When it comes to designing during a pandemic, there are two schools of thought: either design with practicality in mind or use fashion as an escape and an excuse to dream of occasions where a tulle dress would be appropriate. For her collection, which does in fact include such a garment, Sandy Liang chose the latter. “That’s the fundamental thing they teach you in design school: You have to be aspirational, you have to design for your dream woman. And I always kind of scoffed at that,” she says. “I think that was the right thing to do when I was younger, but now it’s really important to be optimistic and to design things that don’t make sense for right now.”

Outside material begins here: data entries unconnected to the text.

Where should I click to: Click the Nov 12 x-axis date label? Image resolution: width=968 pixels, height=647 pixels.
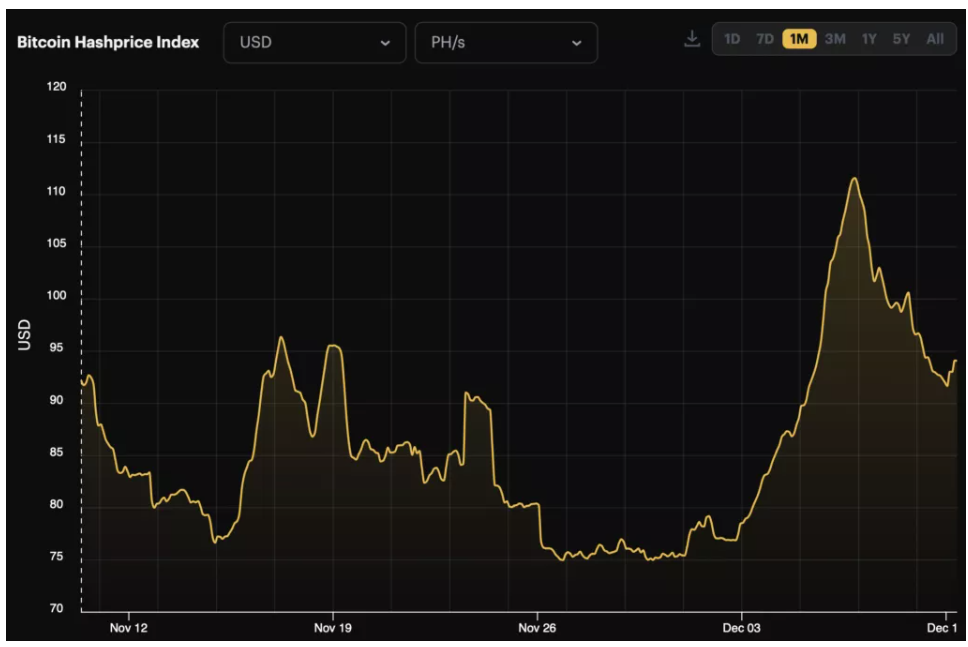click(x=128, y=628)
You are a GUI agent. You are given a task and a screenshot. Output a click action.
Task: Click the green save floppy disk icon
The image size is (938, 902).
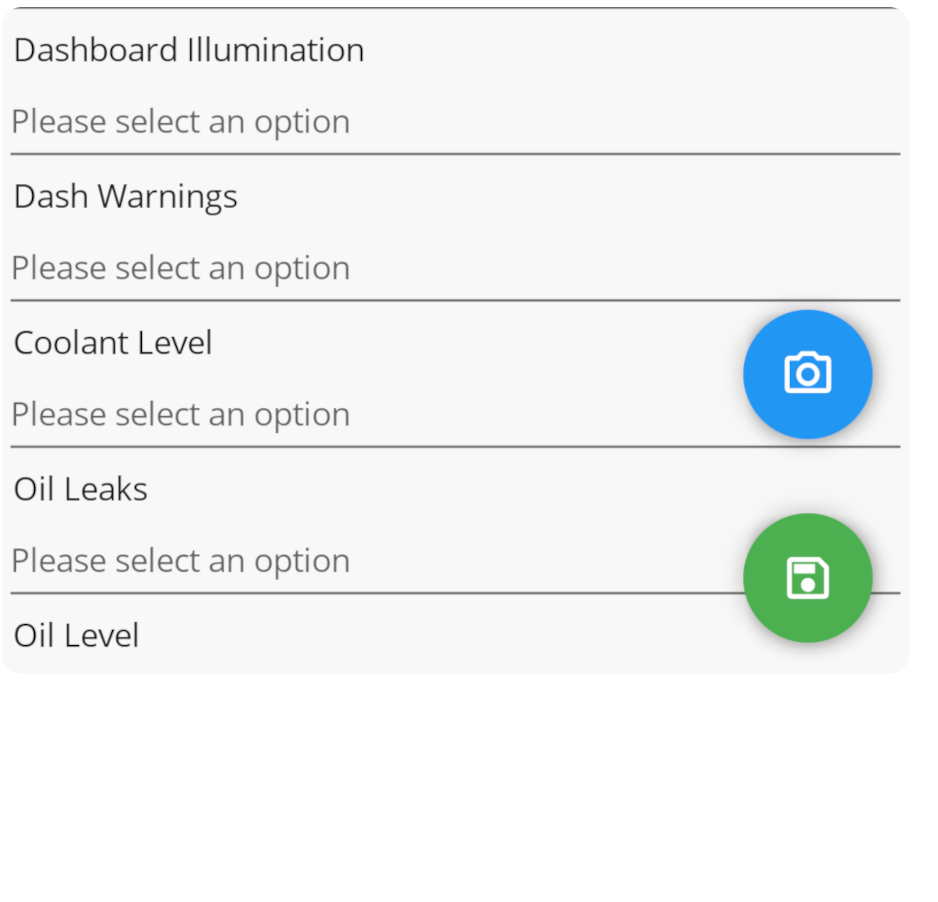[807, 578]
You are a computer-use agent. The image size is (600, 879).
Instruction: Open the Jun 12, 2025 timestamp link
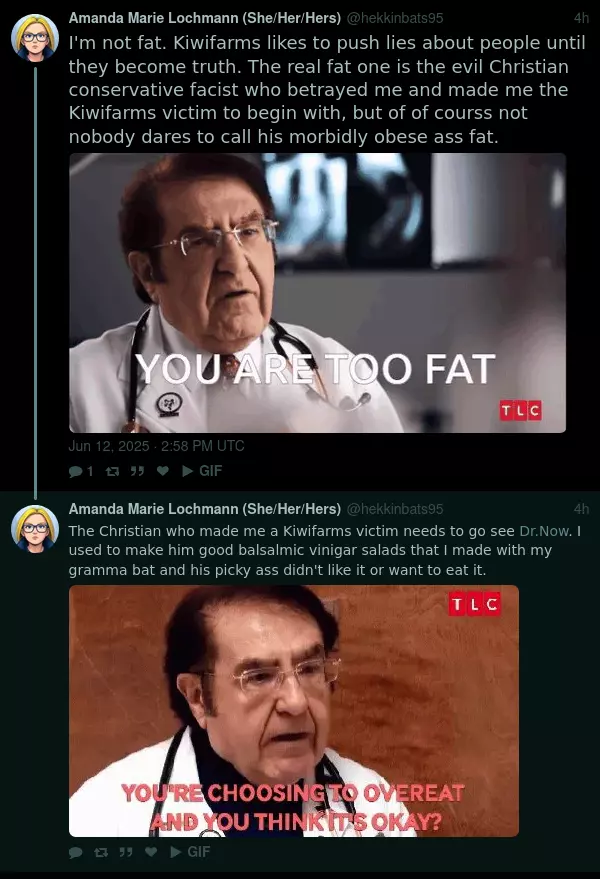click(156, 446)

That’s not to say the collection is impractical. There are plenty of classics Liang’s fans will instantly recognize: gorpcore fleeces, pleated skirts, and sweet, frilly dresses in gingham and floral. “One of my forever inspirations is after-school vibes,” Liang notes, which is evident in the sheer knee-high socks and cardigans as well. The unexpected, whimsical pieces, like a brown faux-fur tube top, make the collection come to life. “Why not?” Liang says. “I would wear that, even though it’s not the most practical thing.” The label’s first shoe, a mary jane with a pointe-shoe toe, also makes an impact, especially when styled in typical Sandy Liang fashion: that is, a melange of formality and texture that would feel just as appropriate at a bodega as at a crowded cocktail bar.